→ WHAT IS NEEDED: Nothing outside the range is to be copied. From the entries below, reproduce exactly the lines starting at the one with "Viewport: 1340px width, 728px height." and ending at the one with "How do I perform: Click", without pictures.

→ MATERIALS PROVIDED:
# # # # #

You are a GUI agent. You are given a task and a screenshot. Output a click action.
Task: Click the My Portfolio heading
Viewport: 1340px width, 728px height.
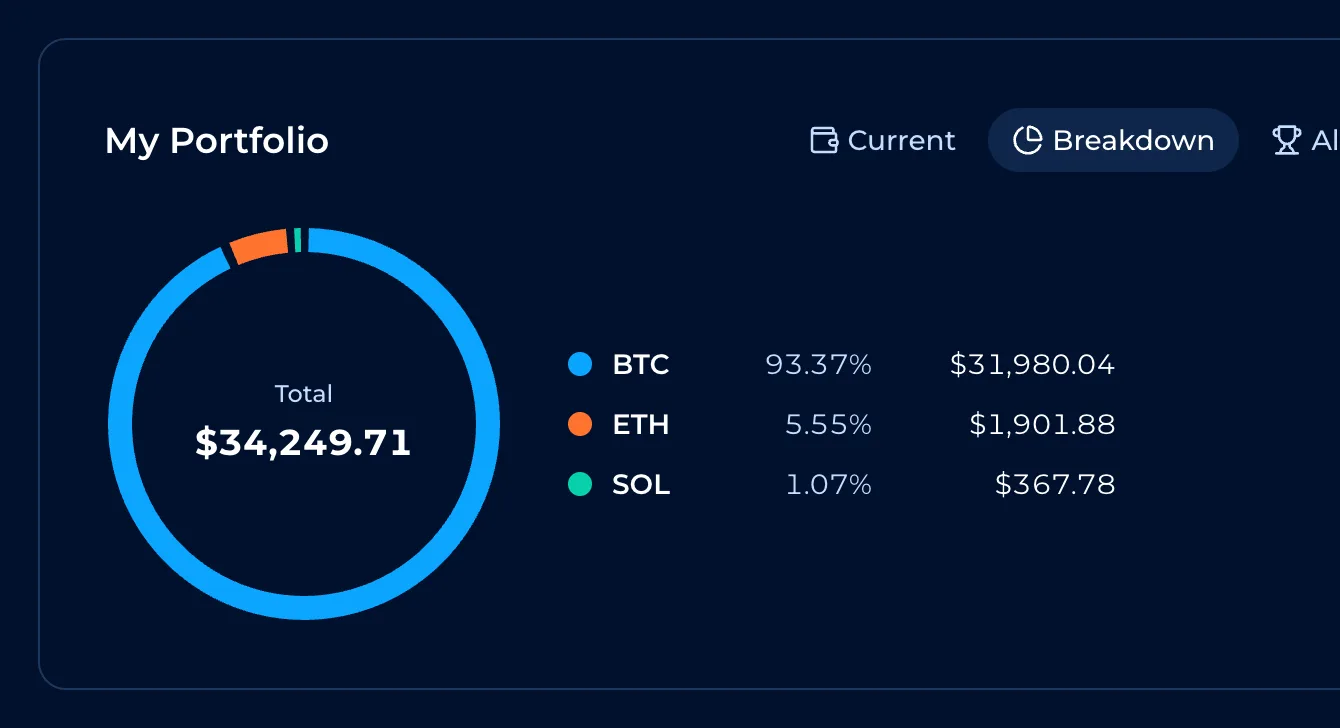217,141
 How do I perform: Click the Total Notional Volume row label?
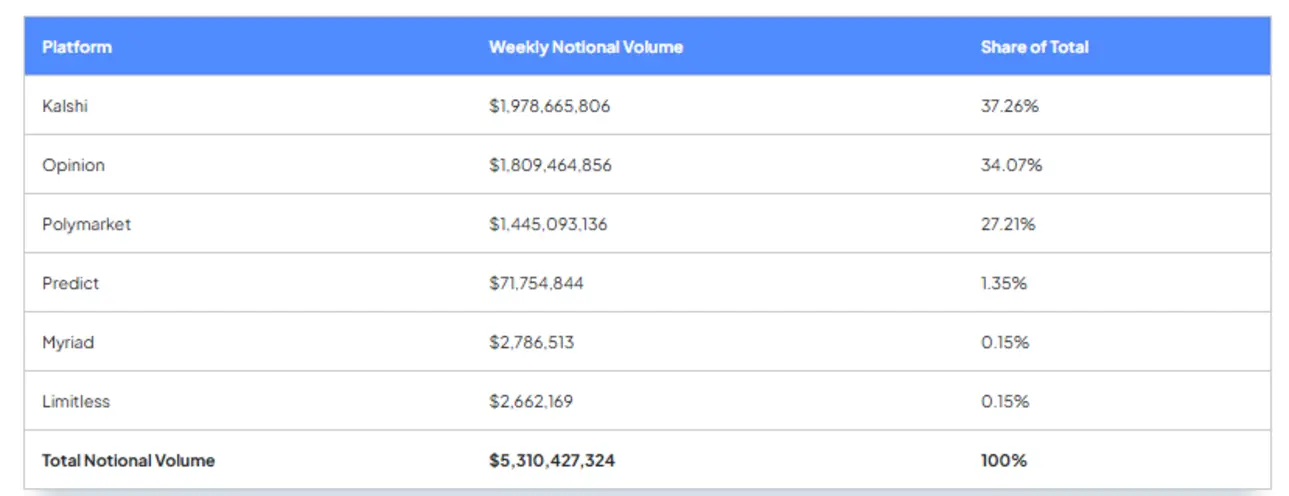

# # # # #

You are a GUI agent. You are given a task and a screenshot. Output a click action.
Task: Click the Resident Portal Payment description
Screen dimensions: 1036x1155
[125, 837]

# # # # #

→ RESPONSE TO THIS EXERCISE:
Viewport: 1340px width, 728px height.
217,141
 How do I perform: Click the Total Notional Volume row label?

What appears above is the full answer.